While “people who actually lived appear in this book as fictional characters,” McLain noted, “it was important for me to render the particulars of their lives as accurately as possible, and to follow the very well documented historical record.”
Readers of Hemingway will enjoy the opportunity to revisit some of the scenes that appear in his work, in particular those familiar from A Moveable Feast and The Sun Also Rises. Ah, the elation of freedom and adventure, but oh, the depression from a life of dissipation. Fictional characters, like their real-life counterparts, drink too much, smoke incessantly, and prove habitually unfaithful in love.
As a writer of historical fiction McLain has done her homework, an achievement that contributes to the success of the history but lessens the impact of the narration. Ernest Hemingway, the iconic American author, is humanized as we follow the struggles of a young writer attempting to make a name. We share the trials of young love and marriage and fatherhood. And we shudder as we observe the consequences of a series of bad choices that the published author makes while ascending to fame.

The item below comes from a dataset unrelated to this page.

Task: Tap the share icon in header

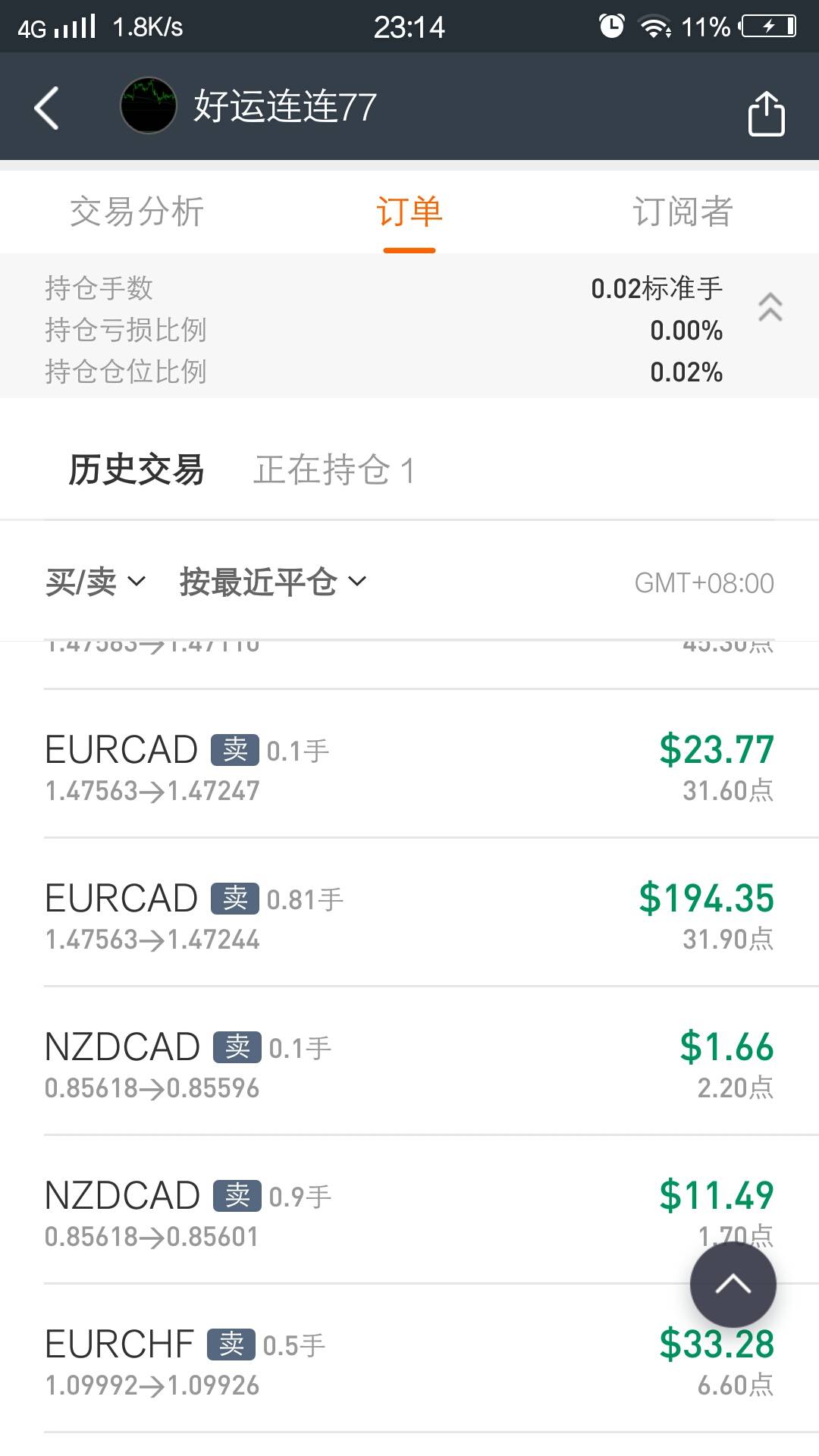Action: pyautogui.click(x=766, y=114)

Hadley Hemingway, the Paris wife, narrates the story, and while ostensibly hers is the tale told, in reality she becomes the prism through which the reader examines Ernest Hemingway: her observations bring the subject into a sharper focus.
“At home, we were both sick,” the narrator recalled, “one after another, in the chamber pot. The dance hall was still roaring with drunks when we went to bed; the accordion had risen to a fever pitch. We nuzzled forehead to forehead, damp and nauseous, keeping our eyes open so the world wouldn’t spin too wildly. And just as we were falling asleep, I said, ‘We’ll remember this. Someday we’ll say this accordion was the sound of our first year in Paris.’”

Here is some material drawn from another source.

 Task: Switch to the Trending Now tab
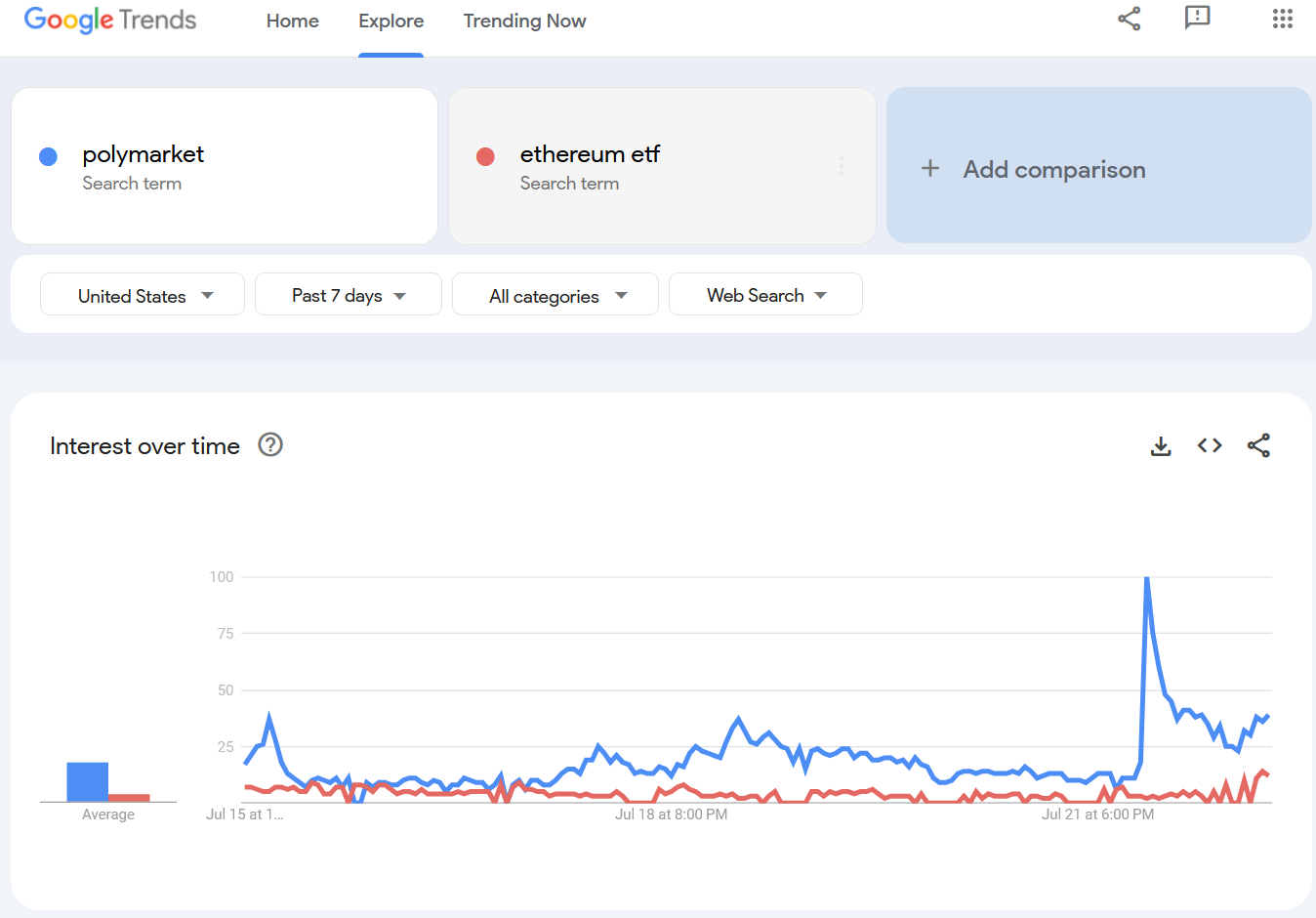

But while the book satisfies the reader’s curiosity regarding thoughts, feelings, and motives of Hemingway (both factual and imagined), the story ultimately is diminished by the authenticity of the narration. Anyone with a basic understanding of the Hemingway biography will not be turning to the end to learn the conclusion. And like an audience attending a Shakespearean tragedy, the reader feels a pervasive sense of grim inevitability as the pages turn.
The result is a work of fiction that is certainly interesting (at times, highly so), but seldom compelling. This is not a page-turner, but rather a work that satisfies curiosity, like snooping through boxes of old letters or paging through vintage photograph albums, letting imagination (this time the author’s) fill in the gaps.

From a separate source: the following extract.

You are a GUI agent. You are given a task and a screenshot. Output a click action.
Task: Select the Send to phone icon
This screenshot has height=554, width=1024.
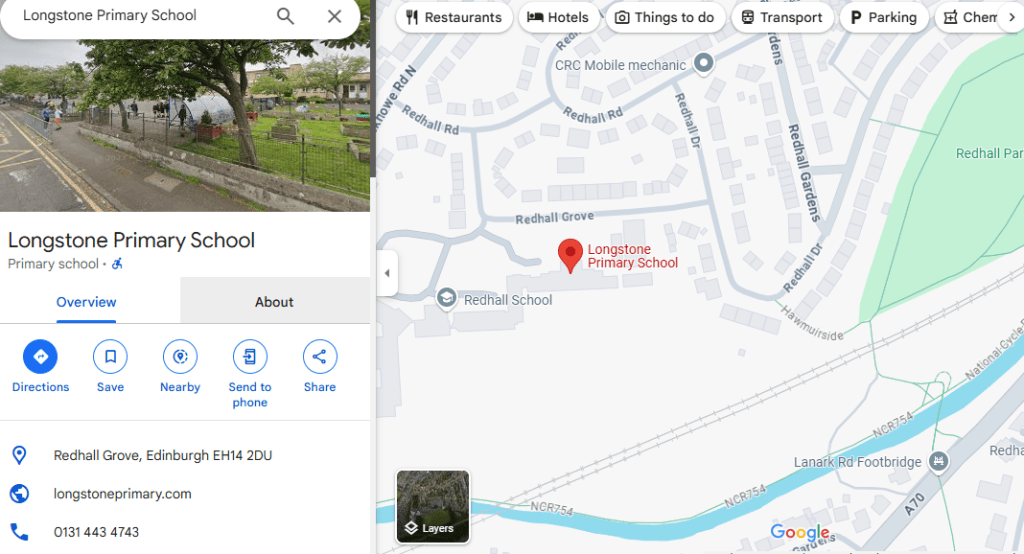tap(250, 357)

And the portrait of Hemingway that emerges is one of a man who may have admired those exhibiting grace under pressure, but at the same time, seldom doing so in his own flawed life. Hemingway the hunter, the warrior, the lover, was ultimately far more like The Sun Also Rises character Jake Barnes than Pedro Romero, the bullfighter who faced charging beasts without flinching, without artifice, and with the grace of a dancer. Barnes, on the other hand, was an imperfect protagonist, damaged both psychically and physically by war, unable to find success in work or in love, instead seeking solace in drink and wilderness and thoughts of what might have been.
But while Hemingway’s life ended in a self-inflicted tragedy, The Paris Wife achieves the resolution of modern times. Hadley does not fade away, the wronged wife destroyed by betrayal, but moves on, as did Hemingway. For this is modern life, the essence of Hemingway’s work and of McLain’s fictionalized biography.